> [Gösterilen metin]
···

Skip to content

Narrow screen resolution Wide screen resolution Auto adjust screen size Increase font size Decrease font size Default font size default color brick color green color
Yolcu taşımacılığı faaliyeti bulunan mükellefin bu faaliyetinin yanı sıra besi hayvanı alım- satım faaliyetine de başlaması halinde vergilendirilmesi ve belge düzeni PDF Yazdır e-Posta
13 Mart 2012

Başlık

Yolcu taşımacılığı faaliyeti bulunan mükellefin bu faaliyetinin yanı sıra besi hayvanı alım- satım faaliyetine de başlaması halinde vergilendirilmesi ve belge düzeni hk.

Tarih

13/03/2012

Sayı

B.07.1.GİB.4.16.17.02-VUK-11-135-124

Kapsam

 T.C.

GELİR İDARESİ BAŞKANLIĞI

BURSA VERGİ DAİRESİ BAŞKANLIĞI

(Mükellef Hizmetleri Usul Grup Müdürlüğü)

 

 

 

 

 

Sayı

:

B.07.1.GİB.4.16.17.02-VUK-11-135-124

13/03/2012

Konu

:

Yolcu taşımacılığı faaliyeti bulunan mükellefin bu faaliyetinin yanı sıra besi hayvanı alım- satım faaliyetine de başlaması halinde vergilendirilmesi ve belge düzeni hk.

 

         

 

            İlgide kayıtlı özelge talep formunuzun tetkikinden; Şehirlerarası yolcu taşımacılığı faaliyetinizden dolayı İlimiz ... Vergi Dairesi Müdürlüğünün ... vergi kimlik numarasında kayıtlı gerçek usulde gelir vergisi mükellefi olduğunuz, yolcu taşımacılığı faaliyetinizin yanında besi hayvanı alım satımı işine de başlayacağınızdan bahisle, bu faaliyetinizin vergilendirilmesi ve belge düzeni konusunda yapılması gereken işlemler hakkında Başkanlığımız görüşünün bildirilmesinin istenildiği anlaşılmıştır.

···

> [Veri kesiti]
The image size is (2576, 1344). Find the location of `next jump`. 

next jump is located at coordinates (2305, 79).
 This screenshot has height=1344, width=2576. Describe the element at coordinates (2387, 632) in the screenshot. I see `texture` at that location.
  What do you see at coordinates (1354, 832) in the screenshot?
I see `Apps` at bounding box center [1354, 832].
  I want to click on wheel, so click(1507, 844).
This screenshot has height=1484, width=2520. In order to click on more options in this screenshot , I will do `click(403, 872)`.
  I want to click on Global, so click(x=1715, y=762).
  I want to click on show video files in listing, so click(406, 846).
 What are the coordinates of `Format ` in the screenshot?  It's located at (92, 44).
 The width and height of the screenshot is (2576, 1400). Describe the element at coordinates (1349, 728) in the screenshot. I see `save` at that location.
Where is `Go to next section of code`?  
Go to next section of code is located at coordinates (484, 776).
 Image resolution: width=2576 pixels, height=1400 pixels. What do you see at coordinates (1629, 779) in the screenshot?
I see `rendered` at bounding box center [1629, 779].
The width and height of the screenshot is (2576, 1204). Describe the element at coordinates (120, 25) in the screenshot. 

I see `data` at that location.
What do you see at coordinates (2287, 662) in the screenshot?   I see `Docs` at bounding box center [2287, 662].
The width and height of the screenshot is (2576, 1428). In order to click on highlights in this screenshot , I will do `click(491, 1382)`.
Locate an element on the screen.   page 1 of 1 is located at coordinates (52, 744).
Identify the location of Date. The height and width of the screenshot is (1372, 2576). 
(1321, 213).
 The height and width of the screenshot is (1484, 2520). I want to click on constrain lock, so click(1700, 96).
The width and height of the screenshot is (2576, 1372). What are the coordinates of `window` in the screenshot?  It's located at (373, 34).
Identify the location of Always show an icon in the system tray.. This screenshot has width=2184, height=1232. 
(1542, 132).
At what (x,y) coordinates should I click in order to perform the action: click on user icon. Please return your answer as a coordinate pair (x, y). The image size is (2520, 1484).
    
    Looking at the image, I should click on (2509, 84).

···

> [Belirtilen sorun 1]
Gösterilen metne göre aşağıdaki soruları yanıtlayın.
(a) Belgenin tarihi nedir?
(b) Belge hangi vergi dairesi başkanlığına aittir?
(c) Mükellef hangi faaliyeti nedeniyle gelir vergisi mükellefi olarak kayıtlıdır?
> [Belirtilen sorun 2] Gösterilen metinde "İlgide kayıtlı özelge" sözleriyle başlayıp "bildirilmesinin istenildiği anlaşılmıştır." sözleriyle biten kısmı aynen yazın.

> [Yazılı yanıt 1]
(a) 13/03/2012
(b) Bursa Vergi Dairesi Başkanlığı
(c) Şehirlerarası yolcu taşımacılığı faaliyeti

> [Yazılı yanıt 2]
İlgide kayıtlı özelge talep formunuzun tetkikinden; Şehirlerarası yolcu taşımacılığı faaliyetinizden dolayı İlimiz ... Vergi Dairesi Müdürlüğünün ... vergi kimlik numarasında kayıtlı gerçek usulde gelir vergisi mükellefi olduğunuz, yolcu taşımacılığı faaliyetinizin yanında besi hayvanı alım satımı işine de başlayacağınızdan bahisle, bu faaliyetinizin vergilendirilmesi ve belge düzeni konusunda yapılması gereken işlemler hakkında Başkanlığımız görüşünün bildirilmesinin istenildiği anlaşılmıştır.